Dayan claims that Ralbangs’s attorneys preemptively sought an Israeli decision on the subject to avoid a repeat of the circumstances when a body is already waiting to be buried.
“We did some legal research and determined that a burial can be prevented to obtain a get, both as a matter of Jewish and Israeli law,” one of the attorneys, Daniel Schwartz, said. “We hope these proceedings will lead to the granting of a get.”
The council upheld Lay’s suggestion last Monday, Prohibiting Kin’s family members from being interred in Israel. However, it also stipulated that, where necessary, a second rabbinic council must approve the choice.
“The Israeli Chief Rabbinate has sent an obvious message today that the Jewish state will not be used as a haven by these evil men who wish to manipulate Jewish law and our government institutions most cynically in ways that enable them to continue to abuse their wives rather than allow them to go free,” said another of Ralbag’s attorneys, Avraham Ben Tzvi.
Ralbang thanked to the chief Rabbinate In a statement.
“I am deeply thankful to the Chief Rabbinate for this miraculous decision, which proves that I am not alone and that the people of Israel are with me. I very much hope and pray that this decision will help set me free after nearly two decades, even if the only motivation behind these actions is his desire to respect his parents and family properly and spare them from this decision’s potential consequences.
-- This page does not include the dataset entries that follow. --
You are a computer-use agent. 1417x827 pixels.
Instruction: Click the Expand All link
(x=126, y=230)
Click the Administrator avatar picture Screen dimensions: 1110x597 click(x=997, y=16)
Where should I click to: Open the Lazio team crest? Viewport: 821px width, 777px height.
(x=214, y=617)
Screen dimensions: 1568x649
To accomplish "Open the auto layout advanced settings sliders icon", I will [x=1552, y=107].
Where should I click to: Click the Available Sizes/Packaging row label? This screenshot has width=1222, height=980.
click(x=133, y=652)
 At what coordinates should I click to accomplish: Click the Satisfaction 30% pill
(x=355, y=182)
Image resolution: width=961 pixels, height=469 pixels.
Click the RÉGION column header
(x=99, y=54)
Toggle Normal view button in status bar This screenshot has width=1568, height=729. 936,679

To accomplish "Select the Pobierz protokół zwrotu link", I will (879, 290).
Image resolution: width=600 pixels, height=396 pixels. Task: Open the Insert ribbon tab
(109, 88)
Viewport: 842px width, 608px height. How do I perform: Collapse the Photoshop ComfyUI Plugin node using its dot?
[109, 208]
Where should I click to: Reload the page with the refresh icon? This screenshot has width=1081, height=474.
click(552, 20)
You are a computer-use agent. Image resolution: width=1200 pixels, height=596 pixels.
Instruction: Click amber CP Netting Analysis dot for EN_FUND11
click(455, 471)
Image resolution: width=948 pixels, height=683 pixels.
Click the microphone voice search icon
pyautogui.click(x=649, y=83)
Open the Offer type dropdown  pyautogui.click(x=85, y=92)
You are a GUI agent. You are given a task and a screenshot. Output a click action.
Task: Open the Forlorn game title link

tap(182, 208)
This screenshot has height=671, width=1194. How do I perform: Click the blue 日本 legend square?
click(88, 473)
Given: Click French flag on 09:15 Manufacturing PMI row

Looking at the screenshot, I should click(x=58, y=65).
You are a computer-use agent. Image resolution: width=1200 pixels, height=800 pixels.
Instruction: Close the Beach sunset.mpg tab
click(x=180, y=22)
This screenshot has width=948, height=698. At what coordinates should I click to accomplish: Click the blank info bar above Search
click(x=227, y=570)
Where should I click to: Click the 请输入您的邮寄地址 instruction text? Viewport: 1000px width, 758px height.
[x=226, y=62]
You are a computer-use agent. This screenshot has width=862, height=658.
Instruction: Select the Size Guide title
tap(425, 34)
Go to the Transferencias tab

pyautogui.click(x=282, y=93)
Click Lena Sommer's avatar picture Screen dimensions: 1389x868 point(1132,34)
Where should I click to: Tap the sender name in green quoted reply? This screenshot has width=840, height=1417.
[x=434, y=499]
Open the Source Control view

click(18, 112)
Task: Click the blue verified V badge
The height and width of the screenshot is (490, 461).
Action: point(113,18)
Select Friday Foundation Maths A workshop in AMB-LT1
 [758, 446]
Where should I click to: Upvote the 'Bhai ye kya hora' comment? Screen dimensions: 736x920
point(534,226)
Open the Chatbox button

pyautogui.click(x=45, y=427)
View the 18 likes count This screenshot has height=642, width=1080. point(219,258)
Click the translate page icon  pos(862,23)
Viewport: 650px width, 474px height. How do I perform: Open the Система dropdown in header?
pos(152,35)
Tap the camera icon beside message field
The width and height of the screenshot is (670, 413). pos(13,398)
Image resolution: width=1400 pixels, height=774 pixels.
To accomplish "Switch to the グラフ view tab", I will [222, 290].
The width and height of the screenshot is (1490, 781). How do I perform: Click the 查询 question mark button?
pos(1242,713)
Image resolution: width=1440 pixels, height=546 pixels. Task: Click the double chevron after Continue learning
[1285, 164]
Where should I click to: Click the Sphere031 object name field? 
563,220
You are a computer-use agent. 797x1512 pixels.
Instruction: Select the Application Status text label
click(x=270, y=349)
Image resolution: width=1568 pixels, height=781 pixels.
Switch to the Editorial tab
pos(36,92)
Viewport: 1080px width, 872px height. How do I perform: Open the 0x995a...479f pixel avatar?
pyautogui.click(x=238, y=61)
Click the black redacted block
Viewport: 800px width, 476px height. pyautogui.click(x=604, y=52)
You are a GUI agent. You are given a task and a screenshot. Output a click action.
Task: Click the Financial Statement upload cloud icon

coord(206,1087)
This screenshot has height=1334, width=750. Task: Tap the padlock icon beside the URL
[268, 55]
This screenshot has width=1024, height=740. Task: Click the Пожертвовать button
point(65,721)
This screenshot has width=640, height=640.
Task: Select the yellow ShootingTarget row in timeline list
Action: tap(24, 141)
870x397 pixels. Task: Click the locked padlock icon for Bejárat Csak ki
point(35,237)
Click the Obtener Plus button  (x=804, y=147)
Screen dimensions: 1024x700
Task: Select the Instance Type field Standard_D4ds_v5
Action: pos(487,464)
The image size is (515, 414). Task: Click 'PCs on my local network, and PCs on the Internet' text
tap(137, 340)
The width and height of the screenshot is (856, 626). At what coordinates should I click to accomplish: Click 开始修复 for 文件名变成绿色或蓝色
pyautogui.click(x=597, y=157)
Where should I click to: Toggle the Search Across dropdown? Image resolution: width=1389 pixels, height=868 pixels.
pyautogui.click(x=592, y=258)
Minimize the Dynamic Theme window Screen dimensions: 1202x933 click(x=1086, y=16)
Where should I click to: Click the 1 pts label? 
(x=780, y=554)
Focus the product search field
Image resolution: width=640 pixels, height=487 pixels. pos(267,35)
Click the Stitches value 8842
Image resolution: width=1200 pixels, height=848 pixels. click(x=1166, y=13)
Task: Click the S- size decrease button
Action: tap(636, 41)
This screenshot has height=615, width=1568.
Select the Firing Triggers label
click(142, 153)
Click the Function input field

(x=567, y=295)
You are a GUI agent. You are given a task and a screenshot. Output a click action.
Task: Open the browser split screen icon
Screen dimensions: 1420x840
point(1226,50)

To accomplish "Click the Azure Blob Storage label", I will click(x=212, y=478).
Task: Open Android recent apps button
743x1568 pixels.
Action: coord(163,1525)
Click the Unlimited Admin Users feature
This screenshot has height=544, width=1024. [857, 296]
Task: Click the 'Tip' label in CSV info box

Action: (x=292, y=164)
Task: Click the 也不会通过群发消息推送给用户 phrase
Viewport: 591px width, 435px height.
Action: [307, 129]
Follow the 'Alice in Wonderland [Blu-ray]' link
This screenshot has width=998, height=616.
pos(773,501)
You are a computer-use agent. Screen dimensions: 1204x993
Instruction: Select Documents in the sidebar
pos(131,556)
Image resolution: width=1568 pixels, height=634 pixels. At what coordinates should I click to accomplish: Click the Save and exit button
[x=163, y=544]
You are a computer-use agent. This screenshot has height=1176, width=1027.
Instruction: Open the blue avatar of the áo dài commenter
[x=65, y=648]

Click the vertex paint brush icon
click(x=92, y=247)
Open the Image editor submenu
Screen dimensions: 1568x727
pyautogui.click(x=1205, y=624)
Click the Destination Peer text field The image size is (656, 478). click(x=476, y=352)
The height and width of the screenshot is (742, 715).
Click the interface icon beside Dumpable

I also hope this decision will help other women trapped in these situations,” she said.
As it now only applies to non-Israel residents, the precedent is probably somewhat limited, and it is uncertain if it might be utilized here in the future because Israeli courts have previously determined that the measure of refusing burial of the spouse cannot be used to push him into giving a payout.
“Women in these positions need to know that there are halachic options to force the hand of these men, and this decision proves that there are brave and compassionate people who are willing to take the drastic, yet necessary, steps to show that these women will not be forgotten,” said Pnina Omer, director of Yad La’isha
Not all proponents of shackled women agreed with the verdict. The somewhat more radical center for women’s justice pointed out that the ruling ignored the underlying systems that enable obstinate spouses to enslave women.
“We hope Lonna receives the freedom she deserves and can put this painful saga behind her soon. CWJ believes we need a systemic, comprehensive solution for agunot that eliminates a woman’s dependence on her husband to leave a marriage,” the group said in a statement.
“Sanctions like these rely upon and reinforce — rather than challenge — the status quo in which a man controls his wife’s freedom. Women will not be free until we address the root of the problem.”